Der Abschuss eines Passagierflugzeugs ist ein unglaubliches Verbrechen, die Greueltaten der Rebellen sind unentschuldbar, keine Frage. Und die offensichtlich abgetauchte, jedenfalls blasse und vor allem unfähige EU-Außenbeauftragte Catherine Ashton hält sich aus allem raus. Als im Februar herauskam, dass nicht die Kreise um den abgesetzten Janukowitsch das Blutbad auf dem Maidan angerichtet haben, sondern die damaligen Oppositionellen, die heute in Kiew regieren, stammelte Ashton nur: „„Ich denke, wir wollen eine Untersuchung. Ich meine, ich weiß nicht. Meine Güte.“ Damit hat sie auch die Hilflosig- und Orientierungslosigkeit der EU-Politik entlarvt bzw. treffend beschrieben.

Die Art und Weise, wie sich die EU hinter die Regierung in Kiew stellt, ist mehr als verdächtig. Und die Sanktionen haben den Konflikt nur verschärft. Und Russland verhält sich folgerichtig auch wie ein gekränktes kleines Kind: mit dem Verbot von Importen. Und vielleicht stoppt Putin den Import teurer Autos aus Deutschland ganz. Auch in Richtung Russland sind Zetsches Äußerungen nicht gerade von nachhaltiger Klugheit und strategischer Diplomatie getragen.

Statt Sanktionen das Wort zu reden, formuliert VW-Konzernlenker Martin Winterkorn neutral: „Wir setzen darauf, dass alle in Ost und West das Thema mit Bedacht angehen, ohne dass ein großer Wirtschaftskrieg entsteht“. Seine Mahnung ging an „Ost und West“.

Diese Woche wurde bekannt, dass an ein totales Importverbot von westlichen Fahrzeugen gedacht wird, wie die Zeitung Vedomosti berichtet. Dies träfe vor allem Mercedes-Benz, weil die Tochter AMG sehr auf die russischen Kunden ausgerichtet ist. Ob von einem Importstopp auch BMW betroffen wäre, weil das Unternehmen in Kaliningrad ein CKD-Werk betreibt, ist nicht klar. Denn in Russland gefertigte Fahrzeuge wären von einem Import-Stopp nicht betroffen. Bei einer CKD-Fertigung werden Fahrzeuge aus im Ausland produzierten Einzelteilen zusammengebaut. Ford, Volkswagen, Renault, Toyota und Hyundai unterhalten Werke in Russland, die auch zahlreiche Komponenten dort fertigen. Hier denkt die russische Führung an eine Erhöhung der lokalen Wertschöpfung, was für die CKD-Hersteller ebenfalls problematisch würde.

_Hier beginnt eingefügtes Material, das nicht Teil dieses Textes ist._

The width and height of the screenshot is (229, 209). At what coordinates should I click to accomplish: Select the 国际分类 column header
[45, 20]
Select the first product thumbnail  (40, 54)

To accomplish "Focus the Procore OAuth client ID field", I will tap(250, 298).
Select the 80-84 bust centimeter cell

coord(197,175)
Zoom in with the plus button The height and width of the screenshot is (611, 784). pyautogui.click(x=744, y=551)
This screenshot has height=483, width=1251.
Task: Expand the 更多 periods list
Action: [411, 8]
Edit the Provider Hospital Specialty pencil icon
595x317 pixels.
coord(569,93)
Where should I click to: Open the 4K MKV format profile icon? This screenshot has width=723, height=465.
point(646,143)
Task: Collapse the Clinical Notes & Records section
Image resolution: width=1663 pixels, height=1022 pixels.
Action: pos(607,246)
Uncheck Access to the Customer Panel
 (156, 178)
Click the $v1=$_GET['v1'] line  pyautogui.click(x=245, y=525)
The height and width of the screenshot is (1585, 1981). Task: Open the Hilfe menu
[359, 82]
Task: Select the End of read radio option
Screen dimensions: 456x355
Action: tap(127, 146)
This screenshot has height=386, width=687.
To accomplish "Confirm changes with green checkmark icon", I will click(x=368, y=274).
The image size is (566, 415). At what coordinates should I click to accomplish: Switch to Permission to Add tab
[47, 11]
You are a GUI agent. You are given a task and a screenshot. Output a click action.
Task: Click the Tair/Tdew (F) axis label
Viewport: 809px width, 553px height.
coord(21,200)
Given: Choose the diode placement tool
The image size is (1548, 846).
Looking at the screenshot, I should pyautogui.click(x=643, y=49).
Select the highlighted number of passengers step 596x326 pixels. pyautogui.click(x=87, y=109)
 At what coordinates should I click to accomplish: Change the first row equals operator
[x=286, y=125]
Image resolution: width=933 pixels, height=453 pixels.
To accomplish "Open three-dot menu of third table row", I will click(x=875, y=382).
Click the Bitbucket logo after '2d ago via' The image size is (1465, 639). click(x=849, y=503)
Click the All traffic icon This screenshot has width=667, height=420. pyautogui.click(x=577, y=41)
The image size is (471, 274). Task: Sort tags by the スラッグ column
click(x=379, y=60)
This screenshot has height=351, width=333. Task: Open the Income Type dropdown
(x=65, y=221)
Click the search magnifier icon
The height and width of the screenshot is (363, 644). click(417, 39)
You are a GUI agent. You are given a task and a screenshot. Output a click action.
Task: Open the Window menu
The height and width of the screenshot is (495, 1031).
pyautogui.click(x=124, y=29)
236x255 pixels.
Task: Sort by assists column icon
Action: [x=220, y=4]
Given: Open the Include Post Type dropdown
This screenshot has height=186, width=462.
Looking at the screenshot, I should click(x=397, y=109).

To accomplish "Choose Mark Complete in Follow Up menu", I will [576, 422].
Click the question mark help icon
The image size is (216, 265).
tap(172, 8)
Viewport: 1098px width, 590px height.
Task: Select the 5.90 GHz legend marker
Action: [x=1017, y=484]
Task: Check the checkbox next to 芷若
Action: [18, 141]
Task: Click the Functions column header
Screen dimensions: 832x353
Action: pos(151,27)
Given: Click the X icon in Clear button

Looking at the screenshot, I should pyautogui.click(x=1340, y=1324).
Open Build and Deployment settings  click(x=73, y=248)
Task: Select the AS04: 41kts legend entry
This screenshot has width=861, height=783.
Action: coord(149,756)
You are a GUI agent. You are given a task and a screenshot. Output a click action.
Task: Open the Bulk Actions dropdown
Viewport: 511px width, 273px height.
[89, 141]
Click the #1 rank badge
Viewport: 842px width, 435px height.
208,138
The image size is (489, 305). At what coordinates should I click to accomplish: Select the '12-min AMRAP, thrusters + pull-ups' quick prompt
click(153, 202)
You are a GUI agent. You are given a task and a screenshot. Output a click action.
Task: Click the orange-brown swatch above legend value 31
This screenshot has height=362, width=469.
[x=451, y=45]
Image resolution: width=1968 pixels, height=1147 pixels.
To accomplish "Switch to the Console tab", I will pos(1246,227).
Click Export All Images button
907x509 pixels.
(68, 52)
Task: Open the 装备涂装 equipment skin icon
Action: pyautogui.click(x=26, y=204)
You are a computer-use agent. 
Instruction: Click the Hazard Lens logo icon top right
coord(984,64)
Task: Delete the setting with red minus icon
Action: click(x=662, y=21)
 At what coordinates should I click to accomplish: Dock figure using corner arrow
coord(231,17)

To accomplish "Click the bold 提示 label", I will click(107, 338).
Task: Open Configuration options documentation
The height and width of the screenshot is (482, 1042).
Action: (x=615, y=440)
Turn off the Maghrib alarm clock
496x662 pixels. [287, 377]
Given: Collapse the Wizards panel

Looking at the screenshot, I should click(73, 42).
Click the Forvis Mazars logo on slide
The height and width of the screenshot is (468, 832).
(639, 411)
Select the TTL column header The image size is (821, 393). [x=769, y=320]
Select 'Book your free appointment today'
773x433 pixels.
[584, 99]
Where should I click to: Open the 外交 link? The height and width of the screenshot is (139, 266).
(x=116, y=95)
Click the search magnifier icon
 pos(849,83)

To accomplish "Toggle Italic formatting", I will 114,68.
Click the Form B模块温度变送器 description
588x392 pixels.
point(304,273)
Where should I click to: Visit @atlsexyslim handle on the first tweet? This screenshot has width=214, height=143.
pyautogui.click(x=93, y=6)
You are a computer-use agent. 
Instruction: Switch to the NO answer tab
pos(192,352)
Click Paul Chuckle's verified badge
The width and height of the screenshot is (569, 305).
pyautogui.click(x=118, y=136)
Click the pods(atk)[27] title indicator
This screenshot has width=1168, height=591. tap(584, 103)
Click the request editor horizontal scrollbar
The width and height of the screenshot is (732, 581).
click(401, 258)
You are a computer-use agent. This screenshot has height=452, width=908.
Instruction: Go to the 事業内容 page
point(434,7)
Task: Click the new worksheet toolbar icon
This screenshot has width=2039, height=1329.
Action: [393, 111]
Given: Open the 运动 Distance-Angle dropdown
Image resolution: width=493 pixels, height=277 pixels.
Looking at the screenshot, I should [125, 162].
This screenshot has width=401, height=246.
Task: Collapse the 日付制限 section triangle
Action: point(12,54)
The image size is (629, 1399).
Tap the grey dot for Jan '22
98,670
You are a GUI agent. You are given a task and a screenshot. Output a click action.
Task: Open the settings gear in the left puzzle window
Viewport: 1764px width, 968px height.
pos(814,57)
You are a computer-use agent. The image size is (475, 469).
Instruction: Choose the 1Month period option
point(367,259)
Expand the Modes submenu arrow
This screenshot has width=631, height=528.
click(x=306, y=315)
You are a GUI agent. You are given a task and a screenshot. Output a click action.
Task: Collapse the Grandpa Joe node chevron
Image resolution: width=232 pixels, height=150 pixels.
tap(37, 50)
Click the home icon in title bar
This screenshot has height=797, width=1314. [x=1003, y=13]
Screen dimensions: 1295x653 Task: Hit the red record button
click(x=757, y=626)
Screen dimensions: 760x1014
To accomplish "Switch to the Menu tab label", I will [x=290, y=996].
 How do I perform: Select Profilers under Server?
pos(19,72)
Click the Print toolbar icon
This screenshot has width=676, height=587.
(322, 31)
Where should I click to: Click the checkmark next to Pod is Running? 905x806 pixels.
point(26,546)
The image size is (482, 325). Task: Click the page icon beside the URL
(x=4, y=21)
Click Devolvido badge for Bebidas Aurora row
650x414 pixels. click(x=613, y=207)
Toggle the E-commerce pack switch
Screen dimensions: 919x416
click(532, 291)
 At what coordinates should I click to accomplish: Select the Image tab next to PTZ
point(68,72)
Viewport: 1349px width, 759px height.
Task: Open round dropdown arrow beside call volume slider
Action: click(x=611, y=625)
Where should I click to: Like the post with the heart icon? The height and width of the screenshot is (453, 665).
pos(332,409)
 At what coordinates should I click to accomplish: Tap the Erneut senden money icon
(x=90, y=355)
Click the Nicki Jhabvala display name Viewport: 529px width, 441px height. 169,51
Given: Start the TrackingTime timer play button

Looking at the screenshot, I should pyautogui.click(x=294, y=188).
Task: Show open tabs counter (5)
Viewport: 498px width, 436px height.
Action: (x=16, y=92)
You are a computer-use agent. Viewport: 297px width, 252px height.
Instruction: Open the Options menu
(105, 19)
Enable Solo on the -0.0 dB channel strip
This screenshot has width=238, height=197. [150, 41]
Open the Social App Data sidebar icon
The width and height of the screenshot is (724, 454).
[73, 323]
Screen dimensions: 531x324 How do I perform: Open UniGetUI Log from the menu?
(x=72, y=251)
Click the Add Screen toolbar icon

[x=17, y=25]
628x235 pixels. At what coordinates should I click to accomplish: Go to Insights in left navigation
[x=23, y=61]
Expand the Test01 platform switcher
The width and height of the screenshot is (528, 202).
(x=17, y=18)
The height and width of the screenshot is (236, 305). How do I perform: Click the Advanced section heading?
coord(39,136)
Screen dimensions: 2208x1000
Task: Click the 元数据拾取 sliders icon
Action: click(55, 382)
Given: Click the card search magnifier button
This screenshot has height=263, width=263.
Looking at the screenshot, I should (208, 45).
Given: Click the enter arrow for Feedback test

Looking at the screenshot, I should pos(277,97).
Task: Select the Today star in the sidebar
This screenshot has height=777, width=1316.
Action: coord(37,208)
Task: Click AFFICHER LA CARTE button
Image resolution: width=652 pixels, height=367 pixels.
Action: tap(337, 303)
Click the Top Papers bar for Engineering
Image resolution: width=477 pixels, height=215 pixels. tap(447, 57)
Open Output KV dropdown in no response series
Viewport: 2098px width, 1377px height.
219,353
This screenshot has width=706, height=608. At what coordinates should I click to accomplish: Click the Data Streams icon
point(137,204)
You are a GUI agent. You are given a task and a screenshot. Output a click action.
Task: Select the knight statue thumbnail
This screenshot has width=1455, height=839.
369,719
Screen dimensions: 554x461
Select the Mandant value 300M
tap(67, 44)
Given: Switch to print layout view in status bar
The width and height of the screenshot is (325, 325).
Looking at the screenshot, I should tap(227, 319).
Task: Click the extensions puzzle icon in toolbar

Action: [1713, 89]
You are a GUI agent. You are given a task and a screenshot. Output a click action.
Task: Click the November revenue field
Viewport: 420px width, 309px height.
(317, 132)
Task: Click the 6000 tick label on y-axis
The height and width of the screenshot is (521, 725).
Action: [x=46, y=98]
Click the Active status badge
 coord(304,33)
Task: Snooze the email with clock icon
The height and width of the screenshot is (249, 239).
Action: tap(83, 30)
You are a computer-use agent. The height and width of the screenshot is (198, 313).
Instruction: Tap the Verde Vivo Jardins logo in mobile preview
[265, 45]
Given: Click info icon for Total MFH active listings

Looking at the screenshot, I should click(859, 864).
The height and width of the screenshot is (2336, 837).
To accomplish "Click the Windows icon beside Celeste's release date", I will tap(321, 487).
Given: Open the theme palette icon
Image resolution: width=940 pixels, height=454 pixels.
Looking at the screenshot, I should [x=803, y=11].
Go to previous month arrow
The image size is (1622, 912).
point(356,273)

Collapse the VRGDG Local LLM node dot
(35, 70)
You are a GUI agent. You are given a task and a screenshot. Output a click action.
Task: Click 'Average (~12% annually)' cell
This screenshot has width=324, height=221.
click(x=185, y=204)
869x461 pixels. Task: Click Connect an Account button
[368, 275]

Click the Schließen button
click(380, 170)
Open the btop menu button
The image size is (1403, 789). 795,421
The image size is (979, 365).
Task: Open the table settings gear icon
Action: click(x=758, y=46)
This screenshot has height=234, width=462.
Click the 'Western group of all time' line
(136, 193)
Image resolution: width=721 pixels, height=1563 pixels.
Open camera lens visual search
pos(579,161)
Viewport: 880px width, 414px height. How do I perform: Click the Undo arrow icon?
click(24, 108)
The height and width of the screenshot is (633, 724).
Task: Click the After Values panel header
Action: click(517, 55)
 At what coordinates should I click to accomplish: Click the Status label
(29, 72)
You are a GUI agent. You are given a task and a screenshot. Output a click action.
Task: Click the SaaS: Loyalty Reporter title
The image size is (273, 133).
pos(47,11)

Weil der russische Automarkt schon vor der Krise in der Ukraine rückläufig war, geht der Verband der deutschen Autoindustrie (VDA) von einem Rückgang des Automarktes um knapp zehn Prozent, was zum Teil wohl auch der drastischen Abwertung des Rubels geschuldet ist.

Fazit: Es bleibt zu hoffen, dass sich die Spirale der Sanktionen und Gegensanktionen nicht weiter dreht, sondern auf beiden Seiten Vernunft einzieht. Wenn die Regierung in Kiew 300 russischen Lkw mit eindeutigen Hilfsgütern die Einfahrt in die Krim verweigert, spricht dies allerdings nicht gerade für Vernunft. Die EU sollte sich gut überlegen, wie weit sie Kiew zu folgen bereit ist und wann der Zeitpunkt da ist, auf Distanz zu gehen.

 

 

 

 

1 Kommentar zu "Russland-Sanktionen bremsen deutsche Autohersteller"

  1. Auf die Einkehr der Venrunft, die so dringend notwendig wäre wartet man bis heute vergeblich und das Primat der Politik hatte außer einer Sanktionsspirale nichts nützliches zur Krisenentschärfung beizutragen, so dass am Ende die Wirtschaft leidet ohne dass die ohnehin nicht wirklich formulierten Zielsetzungen mit der Sanktionspolitik erreicht werden konnten.